Numa sessão maçônica cria-se um ambiente especial, místico e disciplinado, onde o adepto descobre a capacidade de ser criativo. Nessas reuniões ele pode acordar para a realidade, descobrir o Grande Arquiteto do Universo, encontrar a Verdade, impor a morte do anterior homem submisso, mergulhar num estado constante de renovação e outras vantagens libertárias.

A atividade coletiva em loja desperta a criação de si mesmo, a que o iniciado define como o aparar das arestas e imperfeições da pedra bruta, que nada mais é que o "conhece-te a ti mesmo", de Sócrates. Esse constante trabalho em si mesmo liberta o maçom do condicionamento que foi imposto pelo sistema humano de usurpação da liberdade individual. O homem anterior à iniciação é resultado da coletividade, o maçom desperto é produto de reflexão racional em si e que o liberta do condicionamento externo a si mesmo.

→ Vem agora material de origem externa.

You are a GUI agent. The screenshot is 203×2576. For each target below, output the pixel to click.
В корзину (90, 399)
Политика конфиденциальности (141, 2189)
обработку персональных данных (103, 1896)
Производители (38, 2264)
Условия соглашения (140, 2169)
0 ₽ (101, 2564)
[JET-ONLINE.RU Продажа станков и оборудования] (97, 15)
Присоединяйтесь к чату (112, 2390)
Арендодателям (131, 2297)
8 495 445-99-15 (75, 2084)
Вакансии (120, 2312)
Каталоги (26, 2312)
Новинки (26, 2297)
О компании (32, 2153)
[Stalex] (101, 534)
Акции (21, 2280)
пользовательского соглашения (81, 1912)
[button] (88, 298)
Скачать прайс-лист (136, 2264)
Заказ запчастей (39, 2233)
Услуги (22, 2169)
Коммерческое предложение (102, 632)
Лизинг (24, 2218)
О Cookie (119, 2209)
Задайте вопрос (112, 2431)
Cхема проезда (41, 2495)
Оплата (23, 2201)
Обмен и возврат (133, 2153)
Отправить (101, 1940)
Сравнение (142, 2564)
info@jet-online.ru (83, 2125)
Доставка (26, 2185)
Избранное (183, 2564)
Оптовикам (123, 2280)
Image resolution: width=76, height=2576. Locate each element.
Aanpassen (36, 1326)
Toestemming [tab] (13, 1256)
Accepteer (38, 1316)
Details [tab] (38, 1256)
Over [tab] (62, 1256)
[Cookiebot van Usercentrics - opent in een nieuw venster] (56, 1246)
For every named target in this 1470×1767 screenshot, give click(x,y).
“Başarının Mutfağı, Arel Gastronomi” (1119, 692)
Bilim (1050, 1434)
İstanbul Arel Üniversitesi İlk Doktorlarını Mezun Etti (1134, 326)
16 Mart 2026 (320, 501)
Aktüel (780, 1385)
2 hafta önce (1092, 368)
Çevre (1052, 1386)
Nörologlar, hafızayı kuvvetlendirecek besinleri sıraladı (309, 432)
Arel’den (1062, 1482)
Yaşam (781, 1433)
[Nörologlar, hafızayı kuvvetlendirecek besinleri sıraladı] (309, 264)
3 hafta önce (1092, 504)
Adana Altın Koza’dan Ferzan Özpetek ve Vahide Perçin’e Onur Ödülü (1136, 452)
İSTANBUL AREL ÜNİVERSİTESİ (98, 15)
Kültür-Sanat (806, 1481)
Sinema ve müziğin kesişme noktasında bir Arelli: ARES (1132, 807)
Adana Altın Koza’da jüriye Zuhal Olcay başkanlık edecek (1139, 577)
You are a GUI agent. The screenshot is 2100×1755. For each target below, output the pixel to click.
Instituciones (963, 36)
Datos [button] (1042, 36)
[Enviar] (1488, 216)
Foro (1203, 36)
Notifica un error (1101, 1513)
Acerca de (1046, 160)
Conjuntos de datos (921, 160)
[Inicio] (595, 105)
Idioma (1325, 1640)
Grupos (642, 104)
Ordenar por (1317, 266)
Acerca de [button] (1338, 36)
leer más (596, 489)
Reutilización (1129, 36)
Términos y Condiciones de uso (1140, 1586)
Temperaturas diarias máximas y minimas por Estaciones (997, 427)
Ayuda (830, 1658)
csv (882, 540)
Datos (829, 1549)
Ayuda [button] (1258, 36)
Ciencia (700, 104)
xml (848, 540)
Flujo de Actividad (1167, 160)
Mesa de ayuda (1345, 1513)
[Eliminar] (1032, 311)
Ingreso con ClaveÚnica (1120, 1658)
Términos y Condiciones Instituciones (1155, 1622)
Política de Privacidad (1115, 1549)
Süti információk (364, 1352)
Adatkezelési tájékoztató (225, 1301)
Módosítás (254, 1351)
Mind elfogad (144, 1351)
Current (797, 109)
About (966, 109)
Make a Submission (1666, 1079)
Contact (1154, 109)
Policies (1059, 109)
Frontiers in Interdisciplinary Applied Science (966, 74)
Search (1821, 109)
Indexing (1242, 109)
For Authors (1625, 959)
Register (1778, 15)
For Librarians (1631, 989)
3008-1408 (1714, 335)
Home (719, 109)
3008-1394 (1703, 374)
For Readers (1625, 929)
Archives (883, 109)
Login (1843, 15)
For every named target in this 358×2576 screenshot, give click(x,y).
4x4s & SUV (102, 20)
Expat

A liberdade não é submeter-se a outro tipo de condicionamento, mais nobre ou erudito ou condescendente, mas algo que livra o espírito para despertar o indivíduo. Não é condicionamento, porque senão seria cópia da atuação sociedade e das religiões sobre o indivíduo. Trata-se do despertar racional e espiritual para uma nova forma de vida independente. Não existem promessas nem reprimendas nem prêmios nem castigos para a forma como a vida é dirigida: é a Individuação.

O objetivo da Maçonaria é tornar feliz a humanidade pelo amor, pela liberdade de expressão e de culto, opondo-se a qualquer forma de totalitarismo, fanatismo e obscurantismo. A Maçonaria cria as condições ideais para o homem pensar com liberdade, daí ela ser combatida por qualquer instituição que vise escravizar o povo pelo condicionamento.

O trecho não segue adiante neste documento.